È il 1873. La contessa Marija Baskirceva, aristocratica russa che da qualche mese soggiorna in Francia, ha un problema: la sua famiglia ha deciso di ritornare in patria e per le cagionevoli condizioni di salute i medici non la considerano in grado di affrontare il lungo e faticoso viaggio verso casa. Di fronte a lei si apre una prospettiva che giudica terribile: passare i mesi più caldi dell'anno in quella che, di lì a poco, inizierà a chiamarsi Costa Azzurra. La Contessa si sfoga sul diario: «Le estati a Nizza mi uccidono. Non c'è nessuno, mi viene da piangere e soffro. Si vive una volta sola. Passare un'estate a Nizza è come perdere metà della propria vita». Per la poverina, insomma, non c'è nulla di peggio che restare al mare nel periodo tra giugno e settembre. E, anche se può sembrare singolare, il suo pensiero riflette perfettamente lo spirito del tempo.

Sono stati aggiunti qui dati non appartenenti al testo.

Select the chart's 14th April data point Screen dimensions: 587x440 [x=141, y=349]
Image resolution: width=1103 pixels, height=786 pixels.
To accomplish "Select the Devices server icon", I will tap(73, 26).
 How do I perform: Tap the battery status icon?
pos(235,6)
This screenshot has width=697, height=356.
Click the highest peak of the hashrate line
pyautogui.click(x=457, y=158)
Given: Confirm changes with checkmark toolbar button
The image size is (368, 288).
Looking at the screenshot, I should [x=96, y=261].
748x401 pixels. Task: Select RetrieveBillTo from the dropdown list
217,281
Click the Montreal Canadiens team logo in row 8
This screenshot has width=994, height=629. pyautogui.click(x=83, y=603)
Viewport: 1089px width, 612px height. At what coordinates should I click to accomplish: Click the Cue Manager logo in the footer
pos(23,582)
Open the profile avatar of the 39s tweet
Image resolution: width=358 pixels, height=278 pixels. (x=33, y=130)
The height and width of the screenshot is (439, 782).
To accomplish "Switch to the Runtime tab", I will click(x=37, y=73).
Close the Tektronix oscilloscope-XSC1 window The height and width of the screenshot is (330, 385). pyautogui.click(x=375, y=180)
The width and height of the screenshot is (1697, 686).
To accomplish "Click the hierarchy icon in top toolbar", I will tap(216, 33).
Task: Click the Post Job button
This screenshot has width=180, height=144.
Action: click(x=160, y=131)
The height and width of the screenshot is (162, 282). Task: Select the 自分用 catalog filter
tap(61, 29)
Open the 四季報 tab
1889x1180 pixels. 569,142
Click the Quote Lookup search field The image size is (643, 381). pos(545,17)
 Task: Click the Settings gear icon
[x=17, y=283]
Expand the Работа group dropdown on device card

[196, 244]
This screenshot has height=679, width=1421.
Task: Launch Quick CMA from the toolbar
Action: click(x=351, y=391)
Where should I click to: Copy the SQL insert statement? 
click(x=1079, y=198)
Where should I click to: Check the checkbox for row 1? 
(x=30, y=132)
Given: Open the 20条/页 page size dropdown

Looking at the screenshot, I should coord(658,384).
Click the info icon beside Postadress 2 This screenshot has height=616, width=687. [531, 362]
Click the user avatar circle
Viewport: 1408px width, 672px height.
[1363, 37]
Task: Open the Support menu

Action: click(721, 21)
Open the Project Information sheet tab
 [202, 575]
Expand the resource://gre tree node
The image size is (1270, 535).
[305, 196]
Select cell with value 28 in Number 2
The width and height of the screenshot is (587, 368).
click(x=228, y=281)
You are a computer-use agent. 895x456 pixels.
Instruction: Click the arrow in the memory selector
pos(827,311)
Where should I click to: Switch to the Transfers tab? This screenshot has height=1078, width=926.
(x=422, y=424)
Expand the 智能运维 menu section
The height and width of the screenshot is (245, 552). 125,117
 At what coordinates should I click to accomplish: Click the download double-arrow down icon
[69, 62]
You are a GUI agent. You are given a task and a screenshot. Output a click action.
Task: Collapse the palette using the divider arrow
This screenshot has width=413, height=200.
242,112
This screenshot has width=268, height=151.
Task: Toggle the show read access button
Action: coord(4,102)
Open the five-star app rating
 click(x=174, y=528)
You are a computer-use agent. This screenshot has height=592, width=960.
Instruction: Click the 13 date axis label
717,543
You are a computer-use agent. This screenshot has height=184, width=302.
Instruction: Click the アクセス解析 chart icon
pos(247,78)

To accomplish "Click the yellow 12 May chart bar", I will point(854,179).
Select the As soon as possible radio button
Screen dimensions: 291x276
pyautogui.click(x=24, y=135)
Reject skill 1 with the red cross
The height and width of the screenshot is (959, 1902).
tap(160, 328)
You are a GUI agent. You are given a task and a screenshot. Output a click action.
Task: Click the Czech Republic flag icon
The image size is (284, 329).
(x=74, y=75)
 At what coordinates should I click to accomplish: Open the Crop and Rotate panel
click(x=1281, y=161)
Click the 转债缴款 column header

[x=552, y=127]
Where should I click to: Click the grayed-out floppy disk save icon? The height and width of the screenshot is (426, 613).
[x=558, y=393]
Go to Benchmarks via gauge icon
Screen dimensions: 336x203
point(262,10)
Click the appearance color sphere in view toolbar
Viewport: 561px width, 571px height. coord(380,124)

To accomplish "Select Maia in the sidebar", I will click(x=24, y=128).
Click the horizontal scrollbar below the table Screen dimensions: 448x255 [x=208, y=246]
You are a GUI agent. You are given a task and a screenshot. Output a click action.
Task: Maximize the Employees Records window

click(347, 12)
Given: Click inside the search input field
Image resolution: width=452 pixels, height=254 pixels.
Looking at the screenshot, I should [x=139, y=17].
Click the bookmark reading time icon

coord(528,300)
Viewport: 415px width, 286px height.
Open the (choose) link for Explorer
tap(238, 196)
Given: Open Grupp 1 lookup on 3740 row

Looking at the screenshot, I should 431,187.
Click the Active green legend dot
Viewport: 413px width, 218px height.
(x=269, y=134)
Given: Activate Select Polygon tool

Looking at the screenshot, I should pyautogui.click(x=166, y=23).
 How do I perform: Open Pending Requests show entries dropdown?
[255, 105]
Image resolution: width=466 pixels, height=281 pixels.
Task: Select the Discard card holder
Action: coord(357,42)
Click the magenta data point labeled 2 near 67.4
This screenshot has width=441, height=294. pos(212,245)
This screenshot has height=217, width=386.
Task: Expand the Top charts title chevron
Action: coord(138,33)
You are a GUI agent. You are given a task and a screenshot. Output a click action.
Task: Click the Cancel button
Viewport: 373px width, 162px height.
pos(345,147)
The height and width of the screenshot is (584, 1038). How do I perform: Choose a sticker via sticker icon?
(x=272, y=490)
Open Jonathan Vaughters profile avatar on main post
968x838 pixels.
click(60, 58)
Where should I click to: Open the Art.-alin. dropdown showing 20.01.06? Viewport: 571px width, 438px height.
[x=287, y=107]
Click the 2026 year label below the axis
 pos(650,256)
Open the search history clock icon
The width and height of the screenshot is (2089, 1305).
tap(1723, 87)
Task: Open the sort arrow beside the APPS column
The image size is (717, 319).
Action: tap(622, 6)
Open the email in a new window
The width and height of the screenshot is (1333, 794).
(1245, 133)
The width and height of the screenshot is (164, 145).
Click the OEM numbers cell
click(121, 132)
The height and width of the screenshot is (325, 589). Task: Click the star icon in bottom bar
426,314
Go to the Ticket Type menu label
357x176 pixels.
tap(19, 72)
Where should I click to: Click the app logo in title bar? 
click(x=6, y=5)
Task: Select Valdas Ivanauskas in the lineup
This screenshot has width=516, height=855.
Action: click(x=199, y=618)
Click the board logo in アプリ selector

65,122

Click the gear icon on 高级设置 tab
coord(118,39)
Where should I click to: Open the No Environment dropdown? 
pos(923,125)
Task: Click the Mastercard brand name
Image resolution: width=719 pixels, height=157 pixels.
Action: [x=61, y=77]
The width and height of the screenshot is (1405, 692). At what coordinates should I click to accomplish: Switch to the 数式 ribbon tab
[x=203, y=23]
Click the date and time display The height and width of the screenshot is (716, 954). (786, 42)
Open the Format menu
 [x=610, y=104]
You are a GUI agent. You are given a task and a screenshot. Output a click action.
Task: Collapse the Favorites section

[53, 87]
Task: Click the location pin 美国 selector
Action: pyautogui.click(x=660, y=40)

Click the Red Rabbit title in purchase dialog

Nella seconda metà dell'Ottocento aristocrazia e alta-borghesia scoprono in tutta Europa una nuova passione: iniziano a trascurare la tradizionale villeggiatura per dedicarsi alle vacanze. Simbolo della prima, scrivono Alessandro Martini e Maurizio Francesconi ne «La moda della vacanza», appena pubblicato da Einaudi, sono le ville, di solito di proprietà familiare, in cui si trascorrono lunghi periodi di quiete e la cui mondanità è raccolta e riservata. Emblema della nuova era sono i Grand Hotel, luoghi dove le classi emergenti celebrano i nuovi riti, fatti di viaggi, feste e ostentazione.
I più temerari e avventurosi si spingono in montagna (in Italia tra i primi a lanciare la moda ci sono i Savoia), i più «passano» le terme. È l'età d'oro di centri come Bath, Baden Baden, Karlsbad, e dei loro grandi alberghi in stile Art Nouveau, frequentati da corti reali, magnati dell'industria, appassionati delle carte e dei casinò. Solo in Italia i centri termali di lusso censiti da una guida pubblicata all'inizio del secolo scorso sono 108.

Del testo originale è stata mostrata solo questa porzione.